King Gnu、幾田りら、LiSA、DISH//……2022年、FIFAワールドカップカタール関連楽曲から生まれる新たなアンセム

 11月23日から日本代表戦も始まる『FIFAワールドカップカタール2022』。サッカーワールドカップと言えば、テレビ局ごとの中継テーマも毎回話題を呼ぶ。その時代の顔に相応しいアーティストによって、広く支持されるアンセムが生まれ得るからだ。今大会も充実のラインナップとなったテーマ曲をピックアップしていきたい。

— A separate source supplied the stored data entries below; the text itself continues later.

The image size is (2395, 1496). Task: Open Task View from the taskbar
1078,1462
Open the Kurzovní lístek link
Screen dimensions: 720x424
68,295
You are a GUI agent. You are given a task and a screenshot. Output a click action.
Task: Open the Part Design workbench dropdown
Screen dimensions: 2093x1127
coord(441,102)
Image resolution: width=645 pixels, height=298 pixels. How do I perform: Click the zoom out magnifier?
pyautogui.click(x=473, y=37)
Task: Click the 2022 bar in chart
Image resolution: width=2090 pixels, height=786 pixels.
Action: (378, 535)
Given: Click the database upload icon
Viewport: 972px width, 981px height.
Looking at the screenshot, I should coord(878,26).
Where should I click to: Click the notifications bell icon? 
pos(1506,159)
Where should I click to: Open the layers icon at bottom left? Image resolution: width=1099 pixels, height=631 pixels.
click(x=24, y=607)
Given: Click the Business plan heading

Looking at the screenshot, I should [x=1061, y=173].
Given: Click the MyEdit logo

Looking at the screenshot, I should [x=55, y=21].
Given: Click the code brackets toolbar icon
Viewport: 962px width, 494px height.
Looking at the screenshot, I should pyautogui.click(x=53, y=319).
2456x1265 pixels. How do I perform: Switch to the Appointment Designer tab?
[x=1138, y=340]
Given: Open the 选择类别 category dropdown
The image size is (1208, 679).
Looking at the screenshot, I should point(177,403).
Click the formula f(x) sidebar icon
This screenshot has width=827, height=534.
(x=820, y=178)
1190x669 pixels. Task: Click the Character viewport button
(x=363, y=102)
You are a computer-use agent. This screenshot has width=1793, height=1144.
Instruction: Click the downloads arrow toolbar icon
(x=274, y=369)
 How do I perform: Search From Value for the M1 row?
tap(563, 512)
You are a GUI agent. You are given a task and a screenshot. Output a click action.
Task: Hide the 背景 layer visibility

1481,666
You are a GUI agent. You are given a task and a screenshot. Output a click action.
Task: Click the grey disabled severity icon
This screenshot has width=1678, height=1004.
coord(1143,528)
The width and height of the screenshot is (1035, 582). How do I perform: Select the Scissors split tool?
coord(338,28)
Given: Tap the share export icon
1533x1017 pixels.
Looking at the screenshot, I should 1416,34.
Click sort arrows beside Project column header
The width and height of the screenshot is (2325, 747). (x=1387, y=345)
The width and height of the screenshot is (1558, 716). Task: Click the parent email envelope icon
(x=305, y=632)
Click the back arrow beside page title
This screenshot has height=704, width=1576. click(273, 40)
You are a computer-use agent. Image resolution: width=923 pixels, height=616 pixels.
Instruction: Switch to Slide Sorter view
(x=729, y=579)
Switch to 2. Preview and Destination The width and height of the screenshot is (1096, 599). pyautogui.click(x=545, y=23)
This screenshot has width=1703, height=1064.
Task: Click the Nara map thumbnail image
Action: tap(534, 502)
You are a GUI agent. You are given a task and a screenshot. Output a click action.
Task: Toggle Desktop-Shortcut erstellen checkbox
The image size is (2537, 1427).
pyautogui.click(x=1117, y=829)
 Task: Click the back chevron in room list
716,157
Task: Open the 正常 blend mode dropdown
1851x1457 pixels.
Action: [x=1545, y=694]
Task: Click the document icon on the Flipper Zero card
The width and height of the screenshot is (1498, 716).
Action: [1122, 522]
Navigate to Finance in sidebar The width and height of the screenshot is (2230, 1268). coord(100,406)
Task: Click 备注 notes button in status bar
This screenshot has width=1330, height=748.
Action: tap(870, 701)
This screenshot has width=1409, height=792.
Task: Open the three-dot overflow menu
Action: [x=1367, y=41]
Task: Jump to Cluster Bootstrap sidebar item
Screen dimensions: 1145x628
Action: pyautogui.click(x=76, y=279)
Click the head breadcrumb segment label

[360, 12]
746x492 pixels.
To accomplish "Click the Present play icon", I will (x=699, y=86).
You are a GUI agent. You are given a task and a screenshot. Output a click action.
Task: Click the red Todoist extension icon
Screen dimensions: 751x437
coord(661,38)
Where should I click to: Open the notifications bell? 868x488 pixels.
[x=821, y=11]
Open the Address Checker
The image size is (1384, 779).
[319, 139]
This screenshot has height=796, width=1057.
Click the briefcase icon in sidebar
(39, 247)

 King Gnuはワールドカップを含めた「2022NHKサッカーテーマ」として「Stardom」を書き下ろした。トライバルなビートを軸にし、終盤には日本代表サポーターチーム・ULTRASによるコーラスもまじえたエキサイティングな展開を持つこの1曲は彼らの掲げる“トーキョー・ニュー・ミクスチャー・スタイル”に改めて立ち返るような意欲作だ。

King Gnu – Stardom

 歌詞は選手の心情を代弁するような静かな鼓舞が込められている。これまで高い上昇志向を持ちながら活動を続け、今月には東京ドーム公演を成功させるなど文字通りスターダムを駆け上がったKing Gnuだからこそ描ける頂上へ向かうまでのリアルな精神性も刻まれている。バンドと選手の志が渾然一体となったドラマチックな1曲に仕上がっている。

 幾田りらはフジテレビ系列の番組公式テーマソングとして「JUMP」を提供。清涼感たっぷりのポップナンバーで、燃える闘志というよりも祝福や解放のイメージが浮かぶ1曲だ。彼女もまた、この数年間の内にシーンで存在感を示してきたシンガーである。挑戦者として自分に語りかけてきたような言葉たちが、選手たちへのエールとして輝いている。

幾田りら Official

 「JUMP」にも「Stardom」と同じく大勢で合唱できるようなシンガロングできるコーラスメロディが用意されている。コロナ禍を経て、歓声も増え始めたスタジアムを象徴するかのようなシンガロングパートの存在は、応援歌としてのエネルギーを高めているように思う。